Japan, Turkmenistan sign deals worth over $18 bln in chemicals, energy
ASHGABAT - Reuters
AFP photoJapan and Turkmenistan on Oct. 23 signed deals worth over $18 billion on a package of projects in the energy-rich central Asian nation, which has become an important supplier of natural gas to China.
Turkmenistan, a reclusive nation of 5.5 million, holds the world’s fourth-largest reserves of natural gas. Since independence in 1991, it has launched ambitious projects to process the commodity at home and find new export routes.
Japanese Prime Minister Shinzo Abe was starting a tour of the five post-Soviet Central Asian nations where former imperial master Russia and China are vying for clout.

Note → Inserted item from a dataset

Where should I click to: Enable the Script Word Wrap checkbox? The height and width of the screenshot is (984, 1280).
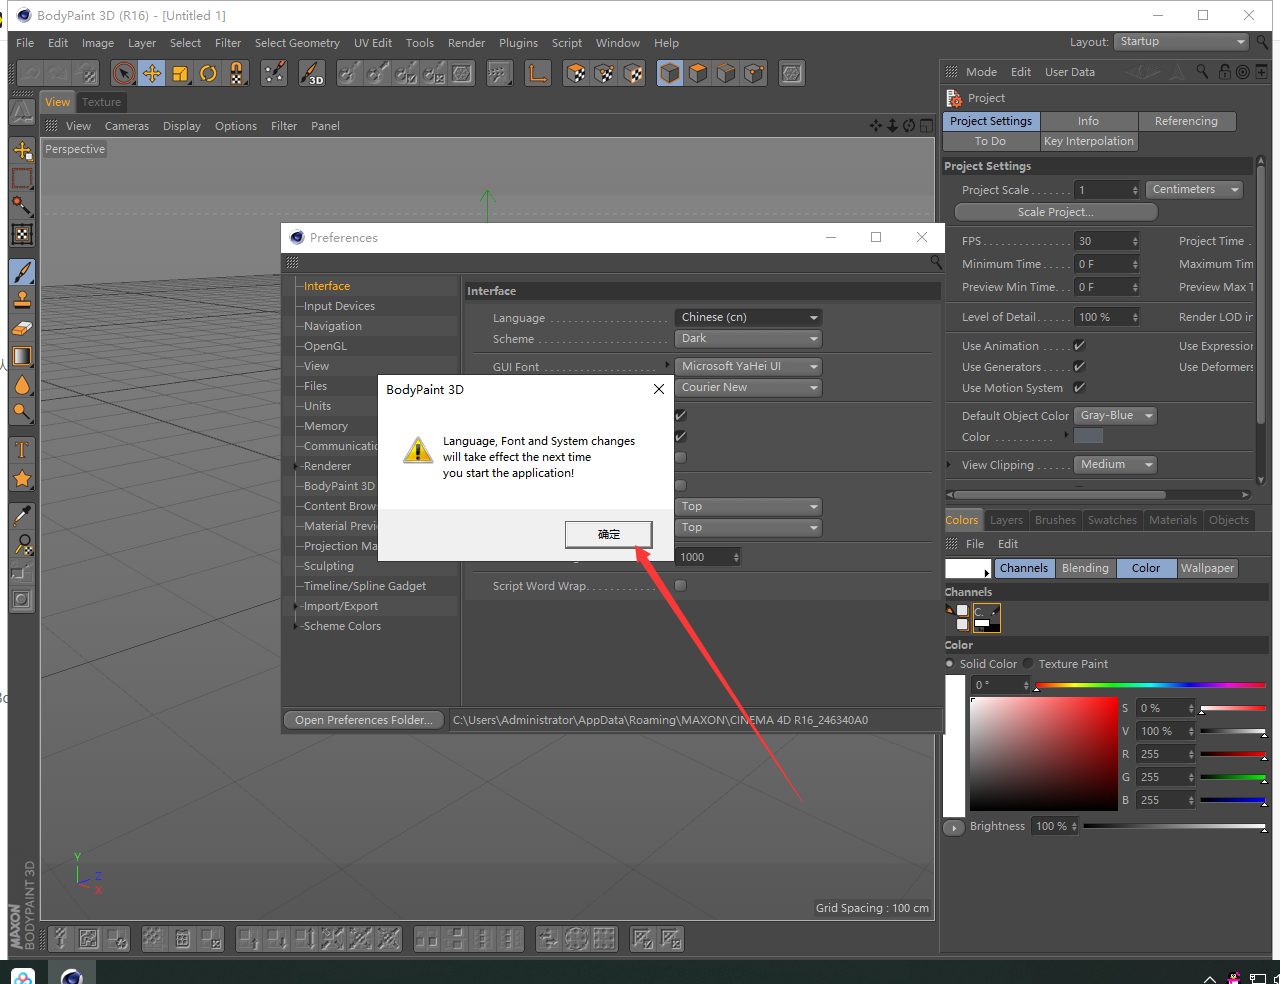click(x=681, y=586)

“We planned to sign documents on a number of projects in the chemicals sector and power station construction for a total sum of more than $18 billion. These documents have just been signed,” Abe told reporters in the presence of Turkmen President Kurbanguly Berdymukhamedov.
“Japanese companies have now gained one more big business opportunity. And I will be happy if President Berdymukhamedov assists the implementation of these projects.”
He gave no further detail.
“Turkmenistan is interested in acquiring Japan’s experience in creating and using new technologies,” said Berdymukhamedov. He mentioned cooperation with Japanese firms in oil and gas processing, chemical industry and power engineering, but did not elaborate.
Japanese companies are already actively involved in large-scale projects in Turkmenistan, building plants to process natural gas into fertilisers, ethylene, polyethylene and polypropylene, as well as into liquid fuel.
China has supplanted Russia as the main buyer of Turkmen gas in recent years, annually importing 30-35 billion cubic meters (bcm) of the fuel. Moscow angered Ashgabat this year with plans to cut its imports to 4 bcm from 11 bcm in 2014.
Next-door Iran also imports small volumes of Turkmen gas.